▶ **What you need to do**
Write each line out a second time, exactly as shown below.

Saved entries
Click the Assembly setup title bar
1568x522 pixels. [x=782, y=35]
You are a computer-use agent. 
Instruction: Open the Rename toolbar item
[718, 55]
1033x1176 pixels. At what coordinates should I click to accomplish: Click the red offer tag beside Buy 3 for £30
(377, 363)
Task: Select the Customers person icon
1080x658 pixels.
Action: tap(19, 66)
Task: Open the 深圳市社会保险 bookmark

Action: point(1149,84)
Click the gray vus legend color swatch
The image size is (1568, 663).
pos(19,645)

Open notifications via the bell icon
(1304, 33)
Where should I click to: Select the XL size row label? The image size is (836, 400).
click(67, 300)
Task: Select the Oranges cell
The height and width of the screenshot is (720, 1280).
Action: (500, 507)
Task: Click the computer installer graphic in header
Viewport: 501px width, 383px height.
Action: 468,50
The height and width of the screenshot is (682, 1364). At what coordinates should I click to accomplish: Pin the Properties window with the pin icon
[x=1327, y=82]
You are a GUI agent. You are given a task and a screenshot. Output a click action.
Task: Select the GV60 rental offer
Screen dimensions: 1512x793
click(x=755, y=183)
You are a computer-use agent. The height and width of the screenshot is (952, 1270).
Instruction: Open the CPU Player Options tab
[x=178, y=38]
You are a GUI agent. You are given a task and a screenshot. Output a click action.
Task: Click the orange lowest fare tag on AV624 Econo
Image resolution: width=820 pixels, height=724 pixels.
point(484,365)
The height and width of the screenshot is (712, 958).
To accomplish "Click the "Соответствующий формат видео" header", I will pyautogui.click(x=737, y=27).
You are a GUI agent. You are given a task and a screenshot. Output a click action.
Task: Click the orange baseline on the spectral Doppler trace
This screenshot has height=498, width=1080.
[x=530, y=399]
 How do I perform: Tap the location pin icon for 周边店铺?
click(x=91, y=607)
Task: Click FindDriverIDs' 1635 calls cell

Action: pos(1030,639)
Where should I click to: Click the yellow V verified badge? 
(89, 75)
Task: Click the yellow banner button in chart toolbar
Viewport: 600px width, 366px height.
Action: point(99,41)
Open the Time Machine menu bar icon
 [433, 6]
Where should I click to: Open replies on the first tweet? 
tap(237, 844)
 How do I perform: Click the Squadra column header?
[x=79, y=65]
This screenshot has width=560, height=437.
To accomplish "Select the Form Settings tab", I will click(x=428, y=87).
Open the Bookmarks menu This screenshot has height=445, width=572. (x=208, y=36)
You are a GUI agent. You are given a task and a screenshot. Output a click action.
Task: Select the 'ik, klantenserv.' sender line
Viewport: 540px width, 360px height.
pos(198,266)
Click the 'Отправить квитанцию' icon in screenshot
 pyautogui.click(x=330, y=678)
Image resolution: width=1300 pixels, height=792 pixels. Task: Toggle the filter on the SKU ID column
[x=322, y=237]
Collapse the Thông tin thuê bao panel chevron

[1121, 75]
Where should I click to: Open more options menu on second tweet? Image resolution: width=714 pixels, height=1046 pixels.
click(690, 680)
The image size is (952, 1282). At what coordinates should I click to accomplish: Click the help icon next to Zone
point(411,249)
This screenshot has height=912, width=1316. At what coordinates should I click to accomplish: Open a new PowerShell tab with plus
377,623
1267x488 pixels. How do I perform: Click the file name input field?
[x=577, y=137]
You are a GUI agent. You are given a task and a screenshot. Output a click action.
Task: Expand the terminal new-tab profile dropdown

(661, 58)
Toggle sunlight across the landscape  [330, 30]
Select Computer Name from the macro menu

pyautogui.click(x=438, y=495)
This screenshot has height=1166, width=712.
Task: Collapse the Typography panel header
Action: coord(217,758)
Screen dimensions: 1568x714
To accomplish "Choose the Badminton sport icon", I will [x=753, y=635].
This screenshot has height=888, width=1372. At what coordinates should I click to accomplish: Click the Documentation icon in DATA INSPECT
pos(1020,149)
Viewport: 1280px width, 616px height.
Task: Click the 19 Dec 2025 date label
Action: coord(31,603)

▶ **Expected output**
Click the Assembly setup title bar
1568x522 pixels. [x=782, y=35]
You are a computer-use agent. 
Instruction: Open the Rename toolbar item
[718, 55]
1033x1176 pixels. At what coordinates should I click to accomplish: Click the red offer tag beside Buy 3 for £30
(377, 363)
Task: Select the Customers person icon
1080x658 pixels.
Action: tap(19, 66)
Task: Open the 深圳市社会保险 bookmark

Action: point(1149,84)
Click the gray vus legend color swatch
The image size is (1568, 663).
pos(19,645)

Open notifications via the bell icon
(1304, 33)
Where should I click to: Select the XL size row label? The image size is (836, 400).
click(67, 300)
Task: Select the Oranges cell
The height and width of the screenshot is (720, 1280).
Action: (500, 507)
Task: Click the computer installer graphic in header
Viewport: 501px width, 383px height.
Action: 468,50
The height and width of the screenshot is (682, 1364). At what coordinates should I click to accomplish: Pin the Properties window with the pin icon
[x=1327, y=82]
You are a GUI agent. You are given a task and a screenshot. Output a click action.
Task: Select the GV60 rental offer
Screen dimensions: 1512x793
click(x=755, y=183)
You are a computer-use agent. The height and width of the screenshot is (952, 1270).
Instruction: Open the CPU Player Options tab
[x=178, y=38]
You are a GUI agent. You are given a task and a screenshot. Output a click action.
Task: Click the orange lowest fare tag on AV624 Econo
Image resolution: width=820 pixels, height=724 pixels.
point(484,365)
The height and width of the screenshot is (712, 958).
To accomplish "Click the "Соответствующий формат видео" header", I will pyautogui.click(x=737, y=27).
You are a GUI agent. You are given a task and a screenshot. Output a click action.
Task: Click the orange baseline on the spectral Doppler trace
This screenshot has height=498, width=1080.
[x=530, y=399]
 How do I perform: Tap the location pin icon for 周边店铺?
click(x=91, y=607)
Task: Click FindDriverIDs' 1635 calls cell

Action: pos(1030,639)
Where should I click to: Click the yellow V verified badge? 
(89, 75)
Task: Click the yellow banner button in chart toolbar
Viewport: 600px width, 366px height.
Action: point(99,41)
Open the Time Machine menu bar icon
 [433, 6]
Where should I click to: Open replies on the first tweet? 
tap(237, 844)
 How do I perform: Click the Squadra column header?
[x=79, y=65]
This screenshot has width=560, height=437.
To accomplish "Select the Form Settings tab", I will click(x=428, y=87).
Open the Bookmarks menu This screenshot has height=445, width=572. (x=208, y=36)
You are a GUI agent. You are given a task and a screenshot. Output a click action.
Task: Select the 'ik, klantenserv.' sender line
Viewport: 540px width, 360px height.
pos(198,266)
Click the 'Отправить квитанцию' icon in screenshot
 pyautogui.click(x=330, y=678)
Image resolution: width=1300 pixels, height=792 pixels. Task: Toggle the filter on the SKU ID column
[x=322, y=237]
Collapse the Thông tin thuê bao panel chevron

[1121, 75]
Where should I click to: Open more options menu on second tweet? Image resolution: width=714 pixels, height=1046 pixels.
click(690, 680)
The image size is (952, 1282). At what coordinates should I click to accomplish: Click the help icon next to Zone
point(411,249)
This screenshot has height=912, width=1316. At what coordinates should I click to accomplish: Open a new PowerShell tab with plus
377,623
1267x488 pixels. How do I perform: Click the file name input field?
[x=577, y=137]
You are a GUI agent. You are given a task and a screenshot. Output a click action.
Task: Expand the terminal new-tab profile dropdown

(661, 58)
Toggle sunlight across the landscape  [330, 30]
Select Computer Name from the macro menu

pyautogui.click(x=438, y=495)
This screenshot has height=1166, width=712.
Task: Collapse the Typography panel header
Action: coord(217,758)
Screen dimensions: 1568x714
To accomplish "Choose the Badminton sport icon", I will [x=753, y=635].
This screenshot has height=888, width=1372. At what coordinates should I click to accomplish: Click the Documentation icon in DATA INSPECT
pos(1020,149)
Viewport: 1280px width, 616px height.
Task: Click the 19 Dec 2025 date label
Action: coord(31,603)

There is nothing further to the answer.